Environmental Data Cannot Yield Semantics
Environmental data is defined as any data that could be extracted from the environment, largely overlapping with sensory data. However, semantics (high-level, abstract, human-oriented information like labels, places, affordances, and ontologies) cannot be solely extracted from raw environmental data. These semantic data map environmental observations to human actions and are dependent on conventions of human behaviour. While environmental data can be sensed, the underlying *history* or *established convention* of behavior is not inherent in the data itself. A system would need to observe multiple trials or be explicitly provided with this information. Therefore, human-free environmental data cannot, by itself, yield semantics.
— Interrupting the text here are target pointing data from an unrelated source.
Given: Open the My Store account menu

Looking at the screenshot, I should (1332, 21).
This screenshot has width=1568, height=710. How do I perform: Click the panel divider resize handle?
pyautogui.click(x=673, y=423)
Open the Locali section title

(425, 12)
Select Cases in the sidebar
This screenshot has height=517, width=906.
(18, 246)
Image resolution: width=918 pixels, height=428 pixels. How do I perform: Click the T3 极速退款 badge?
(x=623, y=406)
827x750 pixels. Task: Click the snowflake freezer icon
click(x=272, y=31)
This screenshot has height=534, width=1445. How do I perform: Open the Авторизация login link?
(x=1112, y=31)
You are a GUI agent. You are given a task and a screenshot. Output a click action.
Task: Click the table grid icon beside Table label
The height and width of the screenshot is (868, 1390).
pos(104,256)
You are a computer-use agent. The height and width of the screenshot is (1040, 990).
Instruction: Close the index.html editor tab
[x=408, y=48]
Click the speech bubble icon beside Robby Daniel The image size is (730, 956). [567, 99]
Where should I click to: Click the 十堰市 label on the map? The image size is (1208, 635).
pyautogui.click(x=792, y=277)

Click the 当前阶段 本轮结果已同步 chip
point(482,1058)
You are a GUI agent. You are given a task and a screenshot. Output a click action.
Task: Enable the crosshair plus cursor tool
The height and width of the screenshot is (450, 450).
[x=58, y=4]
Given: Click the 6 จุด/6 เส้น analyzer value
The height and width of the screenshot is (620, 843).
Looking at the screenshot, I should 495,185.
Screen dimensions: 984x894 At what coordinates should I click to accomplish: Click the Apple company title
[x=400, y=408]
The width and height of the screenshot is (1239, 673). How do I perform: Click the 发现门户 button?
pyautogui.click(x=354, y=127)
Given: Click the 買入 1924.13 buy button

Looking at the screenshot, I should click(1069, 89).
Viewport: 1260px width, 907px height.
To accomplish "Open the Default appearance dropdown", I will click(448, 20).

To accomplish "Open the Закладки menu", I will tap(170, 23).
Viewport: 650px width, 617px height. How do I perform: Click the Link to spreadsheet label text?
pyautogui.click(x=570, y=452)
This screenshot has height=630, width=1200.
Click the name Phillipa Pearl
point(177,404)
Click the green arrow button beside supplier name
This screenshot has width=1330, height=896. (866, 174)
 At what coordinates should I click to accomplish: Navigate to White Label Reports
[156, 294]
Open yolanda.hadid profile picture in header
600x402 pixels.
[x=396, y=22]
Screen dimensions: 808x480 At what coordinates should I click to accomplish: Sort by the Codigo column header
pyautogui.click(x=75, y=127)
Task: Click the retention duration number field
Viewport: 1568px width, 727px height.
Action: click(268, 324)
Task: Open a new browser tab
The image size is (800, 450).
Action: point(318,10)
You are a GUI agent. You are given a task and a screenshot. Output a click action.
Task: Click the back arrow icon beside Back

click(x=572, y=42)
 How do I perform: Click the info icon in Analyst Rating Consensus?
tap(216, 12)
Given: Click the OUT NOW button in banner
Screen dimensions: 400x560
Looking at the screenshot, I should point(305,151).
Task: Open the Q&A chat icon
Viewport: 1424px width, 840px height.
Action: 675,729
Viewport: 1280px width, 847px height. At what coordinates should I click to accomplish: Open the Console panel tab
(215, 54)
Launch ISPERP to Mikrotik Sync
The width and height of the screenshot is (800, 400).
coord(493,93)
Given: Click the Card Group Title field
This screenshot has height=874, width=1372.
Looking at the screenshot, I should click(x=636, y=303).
Conventions as the Foundation of Semantics
Conventions provide a powerful framework for understanding how agents attribute meaning. This attribution does not require objects or events to possess intrinsic meaning, nor does it require agents' internal states to possess intrinsic meaning. Instead, it relies on behavioral regularities, not internal representations. The essence of communication and social interaction is basing one's behavior on the behavior of other agents. Conventions emerge when multiple agents interact with the same objects or events and derive benefit from coordinating their responses, leading to alignment of behaviors over time. Thus, semantics are essentially observable regularities in human behavior that must be learned or supplied, not extracted.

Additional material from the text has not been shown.